2. Periodic direct receipt of the payroll control master for the CPA's review (this works well in smaller firms where the CPA is likely to know all of the employees and the appropriate levels of pay for their positions).

Good internal controls work to the benefit of the firm and the employees. Create processes that provide automatic checkpoints. Segregating duties yields such checkpoints and requires that collusion take place to perpetrate a fraud. In its most basic form you want to separate custody from reporting activities. Following are some basic processes. Each firm should work with its CPA to adapt processes that are consistent with its needs and size. The following is provided solely as an illustration and is not intended to be an exhaustive listing of best practices, nor will it be adequate in all situations.

For example, is this what happens when your clients pay for services? Does your firm's bookkeeper open the envelope, place the checks in a drawer until Friday, endorse the check, complete the deposit slip, go to the bank to make the weekly deposit, record the deposit in the general ledger, record the payment on the client's account card and at the end of the month reconcile the bank statement? Some of you are saying yes.

Ideally, a mail clerk should open the mail and make a list of all checks, indicating the payee, the amount, and the type of payment, if known. The checks should go to the cashier for preparation of the daily deposit. The remittance advices should go to the receivables clerk for recording against the client's account card. General accounting should record the cash receipts in the general ledger. The mail clerk's check list should go to the administrator to be compared to the deposit ticket and the batch totals for cash receipts and postings to client accounts. Monthly the deposit slip should be compared to the bank statement.

Similar processes should be developed for cash disbursements, client trust accounts and payroll. In addition, safeguards should be put in place for non-cash transactions such that diverted funds cannot be hidden with journal entry adjustments.
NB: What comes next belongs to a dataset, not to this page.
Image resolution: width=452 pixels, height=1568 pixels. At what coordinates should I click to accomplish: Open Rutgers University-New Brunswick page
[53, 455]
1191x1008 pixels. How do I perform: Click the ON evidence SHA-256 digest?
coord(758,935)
Check disbursements should be made only when there is an original invoice (never, never pay from a statement--ask for a copy of the invoice to be faxed if necessary). Invoices should have approval from the individual who received the goods or services and separate approval from an individual who is more senior than the individual making the request. The accounting personnel should make sure that there are no clerical errors on the invoice, that it is the original invoice (i.e., no prior payments have been made), and that the pricing is in accordance with any agreements or contracts. Payments should be scheduled to meet the vendors' terms and to take discounts and avoid penalties as is appropriate. It is helpful if the accounting department has a stamp that provides for signatures, account numbers, check numbers, and dates. Every invoice should be marked paid when the check is signed.
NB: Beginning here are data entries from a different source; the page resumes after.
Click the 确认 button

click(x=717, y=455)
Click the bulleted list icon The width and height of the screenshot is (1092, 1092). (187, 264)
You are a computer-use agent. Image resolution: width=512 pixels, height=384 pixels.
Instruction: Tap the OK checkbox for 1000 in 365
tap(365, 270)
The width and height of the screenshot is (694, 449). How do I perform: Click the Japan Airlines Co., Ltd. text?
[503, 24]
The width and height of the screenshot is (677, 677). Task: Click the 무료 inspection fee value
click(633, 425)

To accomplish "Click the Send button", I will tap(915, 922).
Most of the payroll-related schemes can be eliminated by using an outside payroll service. Using a payroll service is quite common. Over 63% of all law firms and up to 90% of law firms of over 100 lawyers use outside payroll services.1 All changes to the payroll should require a second reviewer's signature. This includes additions, deletions and changes of any kind (pay rate, bonus, overtime, status, withholdings). Have someone separate from the payroll function verify the current payroll against the prior payroll to ensure that only duly authorized changes were made. Distribution of payroll should be done by someone independent of the payroll process. Have any undelivered checks or deposit stubs returned for follow-up.
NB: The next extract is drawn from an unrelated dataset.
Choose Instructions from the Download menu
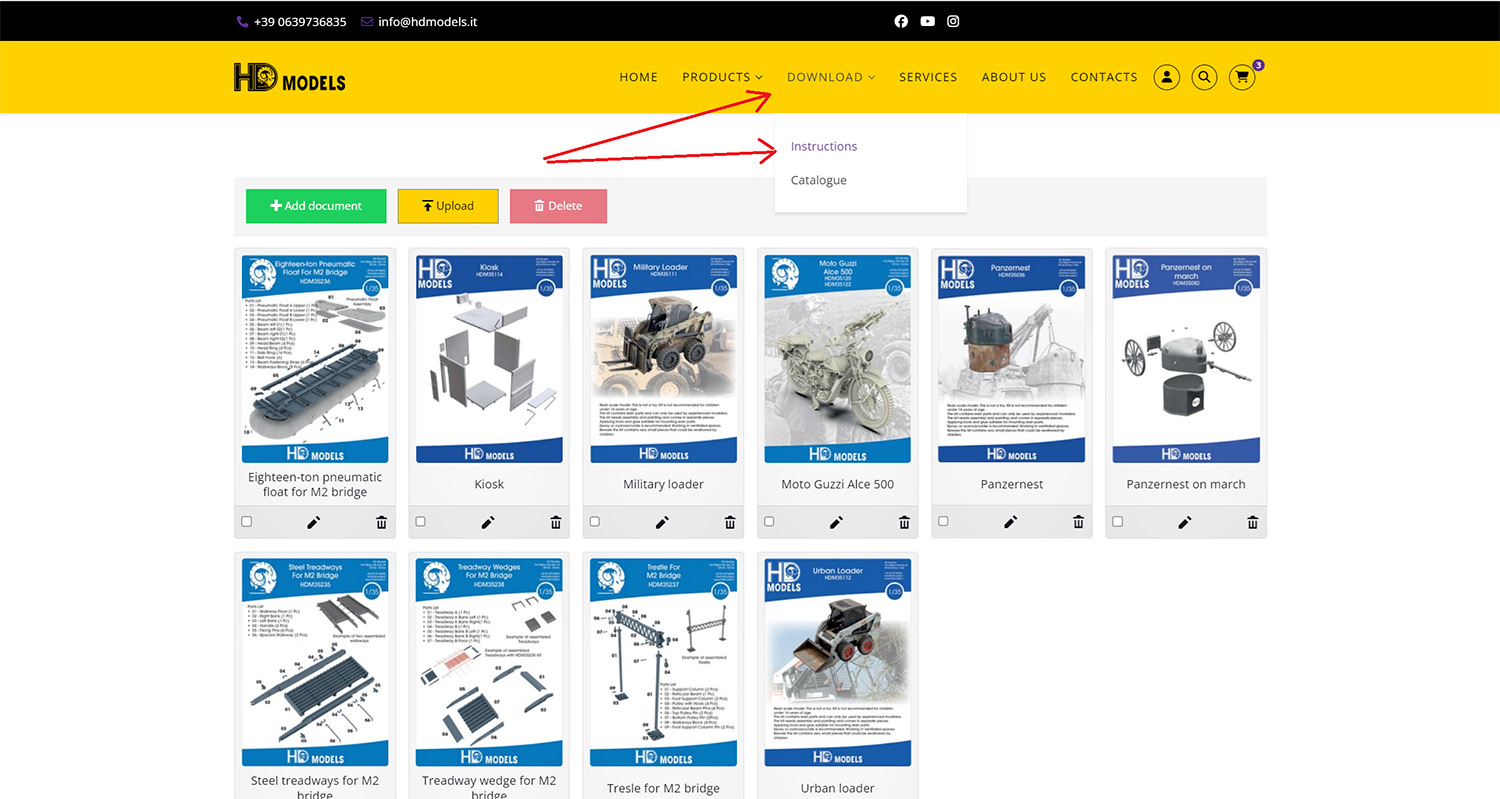Viewport: 1500px width, 799px height. pyautogui.click(x=824, y=146)
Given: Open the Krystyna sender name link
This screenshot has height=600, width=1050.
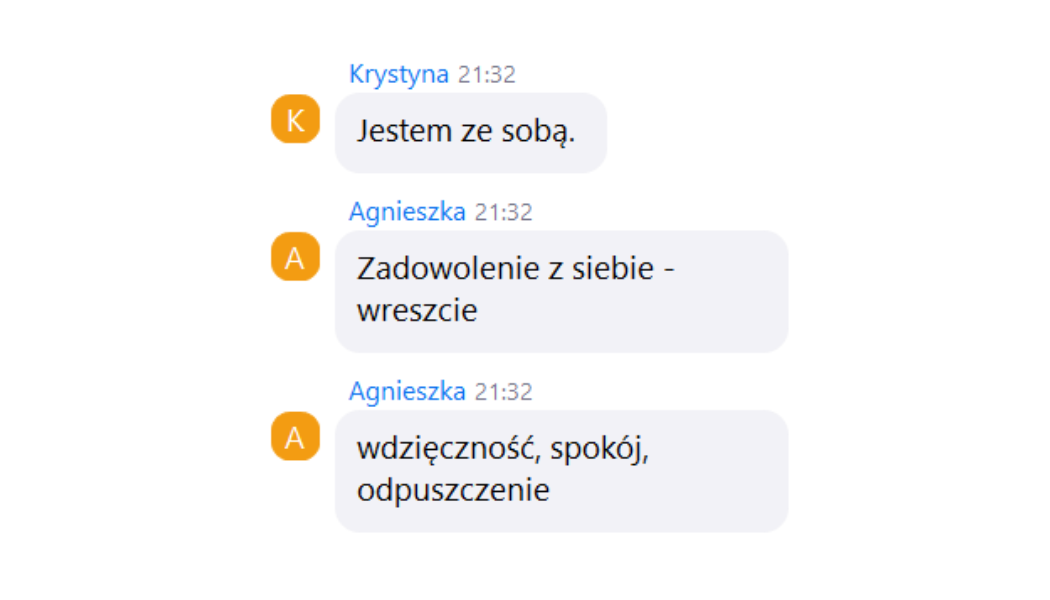Looking at the screenshot, I should coord(398,74).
Fraud can occur in any organization. Sometimes it is intentional theft. Sometimes it is seen by the perpetrator as the only means out of a desperate situation. Simple basic attention and controls go a long way to remove the potential for fraud. They also make it likely that such activities or even simple errors are caught early, before they can become significant or embarrassing. Remember this rule: Fraud is committed by those you trust. Those you don't are either let go, put in low-risk positions or watched too carefully for the fraud to occur.

Footnote 1. 1997 Compensation Systems in Private Law Firms Survey, Altman Weil Publications, Inc., Newtown Square, PA 19073.